● **Exercise goal**
Copy out exactly the lines from the one containing "Transfers (209, 329)" to the end of the records below, both included, and nothing else.

● **Stored data**
---*---

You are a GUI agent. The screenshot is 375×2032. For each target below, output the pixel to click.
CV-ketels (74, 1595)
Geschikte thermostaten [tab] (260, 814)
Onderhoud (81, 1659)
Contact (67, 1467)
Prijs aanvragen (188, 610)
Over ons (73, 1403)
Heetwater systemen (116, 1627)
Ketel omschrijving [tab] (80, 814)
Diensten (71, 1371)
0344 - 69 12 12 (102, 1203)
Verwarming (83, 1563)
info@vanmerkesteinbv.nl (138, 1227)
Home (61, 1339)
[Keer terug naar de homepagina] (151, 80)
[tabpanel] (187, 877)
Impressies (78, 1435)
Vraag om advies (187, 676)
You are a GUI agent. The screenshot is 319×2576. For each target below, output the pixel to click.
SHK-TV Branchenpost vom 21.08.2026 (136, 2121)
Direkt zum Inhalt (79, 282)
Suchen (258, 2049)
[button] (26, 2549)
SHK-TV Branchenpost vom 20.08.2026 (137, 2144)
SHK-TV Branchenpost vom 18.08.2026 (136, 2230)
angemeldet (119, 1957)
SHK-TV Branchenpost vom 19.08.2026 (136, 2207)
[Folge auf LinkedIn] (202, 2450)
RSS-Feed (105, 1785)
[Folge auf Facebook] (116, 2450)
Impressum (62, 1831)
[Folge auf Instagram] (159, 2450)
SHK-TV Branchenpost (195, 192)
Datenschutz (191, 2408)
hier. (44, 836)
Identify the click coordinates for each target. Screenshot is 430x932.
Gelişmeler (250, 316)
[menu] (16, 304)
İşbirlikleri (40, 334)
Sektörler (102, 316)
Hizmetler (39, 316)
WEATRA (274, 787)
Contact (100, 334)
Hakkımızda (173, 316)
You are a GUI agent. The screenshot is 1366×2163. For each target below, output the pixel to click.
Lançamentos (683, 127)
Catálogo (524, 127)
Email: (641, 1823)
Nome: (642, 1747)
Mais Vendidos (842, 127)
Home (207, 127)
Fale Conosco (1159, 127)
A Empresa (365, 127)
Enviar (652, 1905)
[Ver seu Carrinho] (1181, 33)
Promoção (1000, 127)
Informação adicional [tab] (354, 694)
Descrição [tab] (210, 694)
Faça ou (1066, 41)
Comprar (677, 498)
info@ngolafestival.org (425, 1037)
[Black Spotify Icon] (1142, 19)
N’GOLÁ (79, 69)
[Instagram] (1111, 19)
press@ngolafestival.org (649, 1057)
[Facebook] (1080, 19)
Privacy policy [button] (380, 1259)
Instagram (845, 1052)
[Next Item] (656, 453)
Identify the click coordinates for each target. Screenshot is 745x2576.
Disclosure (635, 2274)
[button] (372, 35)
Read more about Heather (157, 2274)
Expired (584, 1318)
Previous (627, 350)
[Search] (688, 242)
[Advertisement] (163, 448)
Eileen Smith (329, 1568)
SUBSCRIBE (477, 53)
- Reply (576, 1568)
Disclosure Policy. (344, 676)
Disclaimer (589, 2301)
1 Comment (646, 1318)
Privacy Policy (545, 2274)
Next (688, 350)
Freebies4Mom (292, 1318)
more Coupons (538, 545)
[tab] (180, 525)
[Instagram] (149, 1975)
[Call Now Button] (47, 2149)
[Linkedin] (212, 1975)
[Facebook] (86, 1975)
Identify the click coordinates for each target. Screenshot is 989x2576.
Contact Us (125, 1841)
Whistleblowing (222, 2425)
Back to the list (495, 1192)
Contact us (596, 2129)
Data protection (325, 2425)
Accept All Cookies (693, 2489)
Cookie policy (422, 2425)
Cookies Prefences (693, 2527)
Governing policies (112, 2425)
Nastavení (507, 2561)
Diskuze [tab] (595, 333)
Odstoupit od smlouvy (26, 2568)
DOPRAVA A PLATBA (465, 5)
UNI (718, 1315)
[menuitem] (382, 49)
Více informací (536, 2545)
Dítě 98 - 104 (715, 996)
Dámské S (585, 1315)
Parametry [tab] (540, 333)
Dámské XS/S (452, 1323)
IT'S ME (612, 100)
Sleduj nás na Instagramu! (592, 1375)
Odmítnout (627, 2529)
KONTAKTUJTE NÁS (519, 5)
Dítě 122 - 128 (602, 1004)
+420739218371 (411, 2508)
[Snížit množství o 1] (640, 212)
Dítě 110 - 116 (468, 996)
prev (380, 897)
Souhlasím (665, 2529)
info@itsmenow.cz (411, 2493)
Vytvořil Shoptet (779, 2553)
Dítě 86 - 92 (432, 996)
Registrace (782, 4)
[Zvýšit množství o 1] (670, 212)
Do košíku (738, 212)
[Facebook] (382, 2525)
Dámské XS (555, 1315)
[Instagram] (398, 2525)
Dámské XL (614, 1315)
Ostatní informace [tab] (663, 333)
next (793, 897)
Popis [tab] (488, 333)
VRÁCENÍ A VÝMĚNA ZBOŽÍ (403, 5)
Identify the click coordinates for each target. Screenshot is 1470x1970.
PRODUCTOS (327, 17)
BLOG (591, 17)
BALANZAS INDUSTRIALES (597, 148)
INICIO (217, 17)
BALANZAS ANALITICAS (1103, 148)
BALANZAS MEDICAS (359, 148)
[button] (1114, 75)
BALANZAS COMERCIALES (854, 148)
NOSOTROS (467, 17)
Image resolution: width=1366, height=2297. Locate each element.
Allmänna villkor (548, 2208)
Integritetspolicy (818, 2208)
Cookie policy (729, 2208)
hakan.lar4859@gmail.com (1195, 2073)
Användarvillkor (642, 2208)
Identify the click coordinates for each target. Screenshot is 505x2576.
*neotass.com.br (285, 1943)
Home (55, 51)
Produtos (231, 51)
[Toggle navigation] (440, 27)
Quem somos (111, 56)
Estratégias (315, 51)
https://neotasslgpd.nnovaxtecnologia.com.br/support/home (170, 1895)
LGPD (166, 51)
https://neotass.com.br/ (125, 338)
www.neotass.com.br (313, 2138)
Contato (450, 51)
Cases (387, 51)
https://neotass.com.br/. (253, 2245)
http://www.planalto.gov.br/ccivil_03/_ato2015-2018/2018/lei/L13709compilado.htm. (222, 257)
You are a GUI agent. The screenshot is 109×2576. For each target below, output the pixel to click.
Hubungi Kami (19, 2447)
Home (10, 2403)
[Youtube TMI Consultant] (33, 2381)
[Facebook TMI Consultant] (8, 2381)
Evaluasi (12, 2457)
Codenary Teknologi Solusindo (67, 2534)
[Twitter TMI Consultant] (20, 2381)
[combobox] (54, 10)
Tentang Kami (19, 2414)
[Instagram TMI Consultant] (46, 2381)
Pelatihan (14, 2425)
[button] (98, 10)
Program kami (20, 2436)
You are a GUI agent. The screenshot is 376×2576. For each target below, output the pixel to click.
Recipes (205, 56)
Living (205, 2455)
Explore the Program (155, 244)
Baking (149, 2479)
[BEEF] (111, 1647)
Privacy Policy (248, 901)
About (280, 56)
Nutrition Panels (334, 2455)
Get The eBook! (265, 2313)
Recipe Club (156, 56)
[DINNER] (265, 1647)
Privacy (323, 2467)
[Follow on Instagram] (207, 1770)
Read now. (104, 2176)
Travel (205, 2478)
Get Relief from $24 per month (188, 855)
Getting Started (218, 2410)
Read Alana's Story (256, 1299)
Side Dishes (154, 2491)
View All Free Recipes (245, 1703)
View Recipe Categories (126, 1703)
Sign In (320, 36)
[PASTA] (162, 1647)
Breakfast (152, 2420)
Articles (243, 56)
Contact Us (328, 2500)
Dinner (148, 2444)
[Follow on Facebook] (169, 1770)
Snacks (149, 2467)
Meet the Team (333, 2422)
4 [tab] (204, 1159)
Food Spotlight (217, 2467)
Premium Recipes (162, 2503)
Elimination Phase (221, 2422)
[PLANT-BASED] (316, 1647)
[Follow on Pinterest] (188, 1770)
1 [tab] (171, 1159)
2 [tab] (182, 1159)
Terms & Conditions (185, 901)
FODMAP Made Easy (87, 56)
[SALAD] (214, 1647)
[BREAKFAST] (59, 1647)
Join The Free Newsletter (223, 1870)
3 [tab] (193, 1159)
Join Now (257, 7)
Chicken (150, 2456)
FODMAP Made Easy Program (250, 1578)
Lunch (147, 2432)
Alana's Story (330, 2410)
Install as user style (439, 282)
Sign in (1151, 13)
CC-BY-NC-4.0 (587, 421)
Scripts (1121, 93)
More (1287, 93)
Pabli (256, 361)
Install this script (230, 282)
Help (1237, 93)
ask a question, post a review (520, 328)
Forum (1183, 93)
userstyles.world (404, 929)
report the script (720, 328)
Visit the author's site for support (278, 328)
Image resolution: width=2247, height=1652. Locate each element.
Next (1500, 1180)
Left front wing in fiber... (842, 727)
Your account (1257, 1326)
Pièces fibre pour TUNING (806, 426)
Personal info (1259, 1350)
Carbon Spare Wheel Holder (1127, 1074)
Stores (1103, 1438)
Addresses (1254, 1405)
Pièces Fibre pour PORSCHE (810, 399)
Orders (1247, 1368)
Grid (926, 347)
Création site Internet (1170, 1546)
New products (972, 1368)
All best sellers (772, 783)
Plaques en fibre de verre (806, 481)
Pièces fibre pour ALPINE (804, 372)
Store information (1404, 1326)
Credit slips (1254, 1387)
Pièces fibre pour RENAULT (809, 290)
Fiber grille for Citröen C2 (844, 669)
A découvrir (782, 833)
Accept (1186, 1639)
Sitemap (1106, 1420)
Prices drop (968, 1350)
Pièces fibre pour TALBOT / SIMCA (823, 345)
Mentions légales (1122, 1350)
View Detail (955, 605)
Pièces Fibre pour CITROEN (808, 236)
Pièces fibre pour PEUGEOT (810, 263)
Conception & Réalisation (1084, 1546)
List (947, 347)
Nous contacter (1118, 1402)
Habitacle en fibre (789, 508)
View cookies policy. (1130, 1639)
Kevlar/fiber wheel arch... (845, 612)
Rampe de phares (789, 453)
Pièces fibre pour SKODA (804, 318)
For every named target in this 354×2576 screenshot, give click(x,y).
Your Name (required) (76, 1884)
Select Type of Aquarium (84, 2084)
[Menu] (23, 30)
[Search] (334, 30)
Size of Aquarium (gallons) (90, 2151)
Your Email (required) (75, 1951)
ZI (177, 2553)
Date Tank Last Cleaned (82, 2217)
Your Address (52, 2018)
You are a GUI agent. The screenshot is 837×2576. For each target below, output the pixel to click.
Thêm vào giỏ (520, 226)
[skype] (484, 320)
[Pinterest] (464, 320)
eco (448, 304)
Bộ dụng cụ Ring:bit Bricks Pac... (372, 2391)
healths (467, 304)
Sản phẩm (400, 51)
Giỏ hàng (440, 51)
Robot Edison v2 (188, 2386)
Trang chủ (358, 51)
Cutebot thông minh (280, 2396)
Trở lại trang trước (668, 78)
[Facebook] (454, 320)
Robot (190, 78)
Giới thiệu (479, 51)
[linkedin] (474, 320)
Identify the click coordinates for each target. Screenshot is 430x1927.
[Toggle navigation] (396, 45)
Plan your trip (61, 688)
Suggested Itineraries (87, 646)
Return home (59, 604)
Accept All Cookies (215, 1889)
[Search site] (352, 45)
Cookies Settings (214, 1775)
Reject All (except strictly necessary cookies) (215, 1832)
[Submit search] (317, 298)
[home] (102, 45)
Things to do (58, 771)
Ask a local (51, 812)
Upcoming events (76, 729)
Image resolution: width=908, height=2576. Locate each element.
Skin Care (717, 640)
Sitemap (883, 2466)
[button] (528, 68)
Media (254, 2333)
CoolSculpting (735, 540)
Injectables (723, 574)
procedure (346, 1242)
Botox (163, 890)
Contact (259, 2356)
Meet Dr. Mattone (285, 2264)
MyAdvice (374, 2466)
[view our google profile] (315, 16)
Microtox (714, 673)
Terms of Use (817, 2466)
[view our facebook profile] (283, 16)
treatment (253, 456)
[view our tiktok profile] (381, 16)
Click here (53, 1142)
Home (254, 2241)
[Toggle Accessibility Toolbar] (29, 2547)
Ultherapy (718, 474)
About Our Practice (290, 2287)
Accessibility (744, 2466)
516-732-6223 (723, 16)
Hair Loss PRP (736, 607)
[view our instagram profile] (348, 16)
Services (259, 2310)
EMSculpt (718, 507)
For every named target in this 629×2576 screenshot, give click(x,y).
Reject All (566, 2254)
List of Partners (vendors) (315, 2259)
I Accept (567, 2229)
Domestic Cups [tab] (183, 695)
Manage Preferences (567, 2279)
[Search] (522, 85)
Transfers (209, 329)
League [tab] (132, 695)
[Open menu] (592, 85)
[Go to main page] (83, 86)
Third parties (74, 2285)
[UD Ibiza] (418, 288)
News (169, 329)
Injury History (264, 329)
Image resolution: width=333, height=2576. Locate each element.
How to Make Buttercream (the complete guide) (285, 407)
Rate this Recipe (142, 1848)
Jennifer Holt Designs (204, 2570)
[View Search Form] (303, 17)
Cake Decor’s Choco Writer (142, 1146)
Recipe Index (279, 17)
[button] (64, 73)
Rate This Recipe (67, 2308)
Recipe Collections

---*---

● **Solved exercise**
Transfers (209, 329)
League [tab] (132, 695)
[Open menu] (592, 85)
[Go to main page] (83, 86)
Third parties (74, 2285)
[UD Ibiza] (418, 288)
News (169, 329)
Injury History (264, 329)
Image resolution: width=333, height=2576. Locate each element.
How to Make Buttercream (the complete guide) (285, 407)
Rate this Recipe (142, 1848)
Jennifer Holt Designs (204, 2570)
[View Search Form] (303, 17)
Cake Decor’s Choco Writer (142, 1146)
Recipe Index (279, 17)
[button] (64, 73)
Rate This Recipe (67, 2308)
Recipe Collections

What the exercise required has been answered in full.